Protein-protein interactions (PPIs) are essential, and modulating their function through PPI-targeted drugs is an important research field. PPI sites are shallow protein surfaces readily accessible to the solvent, thus lacking a proper pocket to fit a drug, while their lack of endogenous ligands prevents drug design by chemical similarity. The development of PPI-blocking compounds is, therefore, a tough challenge. Mixed solvent molecular dynamics has been shown to reveal protein-ligand interaction hot spots in protein active sites by identifying solvent sites (SSs). Furthermore, our group has shown that SSs significantly improve protein-ligand docking. In the present work, we extend our analysis to PPI sites. In particular, we analyzed water, ethanol, and phenol-derived sites in terms of their capacity to predict protein-drug and protein-protein interactions. Subsequently, we show how this information can be incorporated to improve both protein-ligand and protein-protein docking. Finally, we highlight the presence of aromatic clusters as key elements of the corresponding interactions.

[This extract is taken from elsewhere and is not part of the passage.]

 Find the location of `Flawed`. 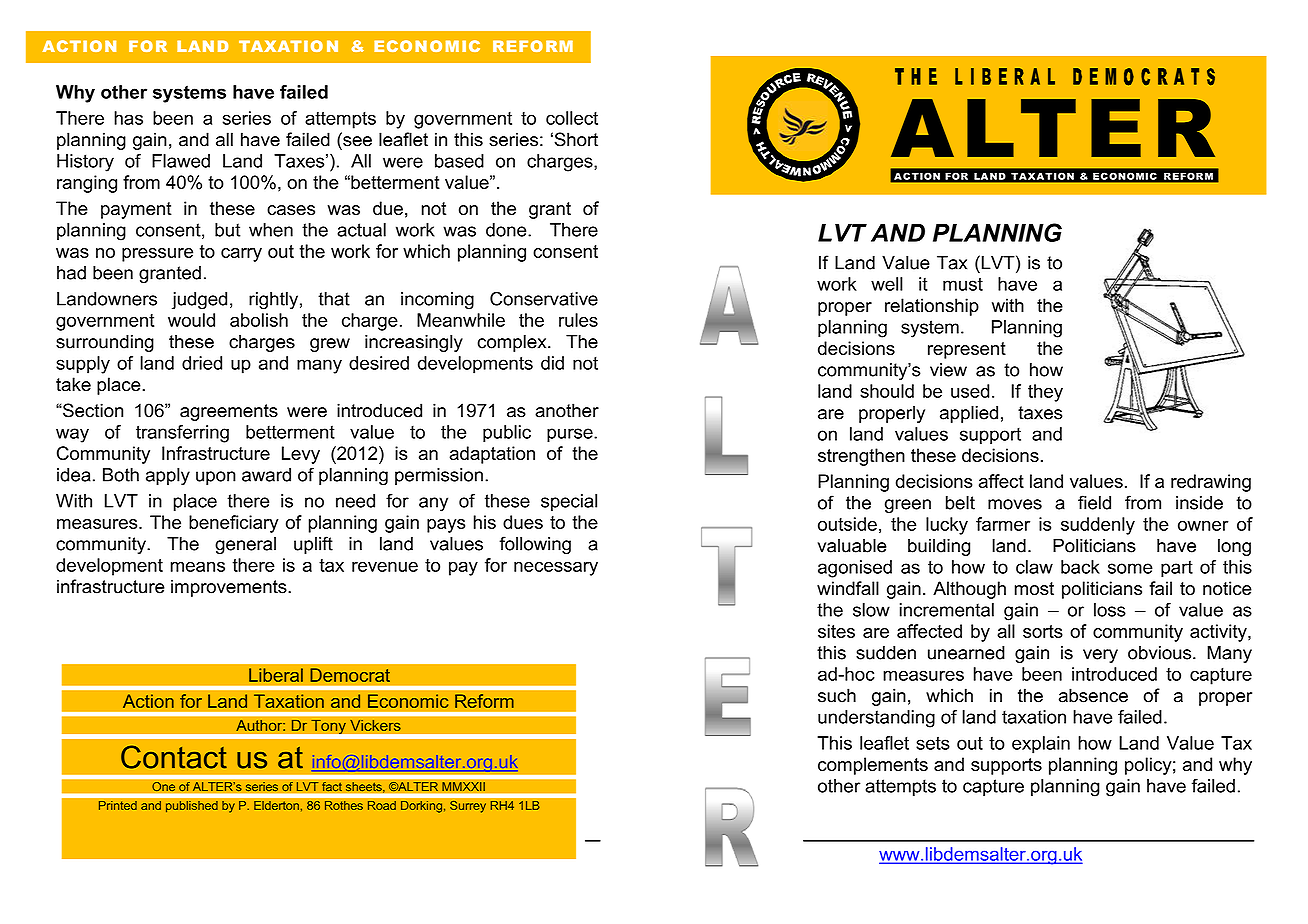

蛋白质-蛋白质相互作用(PPIs)是至关重要的,通过 PPI 靶向药物来调节其功能是一个重要的研究领域。PPI 位点是浅的蛋白质表面,容易被溶剂接近,因此缺乏合适的口袋来容纳药物,而它们缺乏内源性配体阻止了通过化学相似性进行药物设计。因此,开发 PPI 阻断化合物是一个艰巨的挑战。混合溶剂分子动力学已被证明可以通过识别溶剂位点(SSs)来揭示蛋白质活性位点中的蛋白质-配体相互作用热点。此外,我们的研究小组已经表明,SSs 可以显著提高蛋白质-配体对接的效果。在本工作中,我们将分析扩展到 PPI 位点。具体来说,我们分析了水、乙醇和苯酚衍生的 SSs 在预测蛋白质-药物和蛋白质-蛋白质相互作用方面的能力。随后,我们展示了如何将这些信息纳入其中,以改善蛋白质-配体和蛋白质-蛋白质对接的效果。最后,我们强调了芳香族簇作为相应相互作用的关键元素的存在。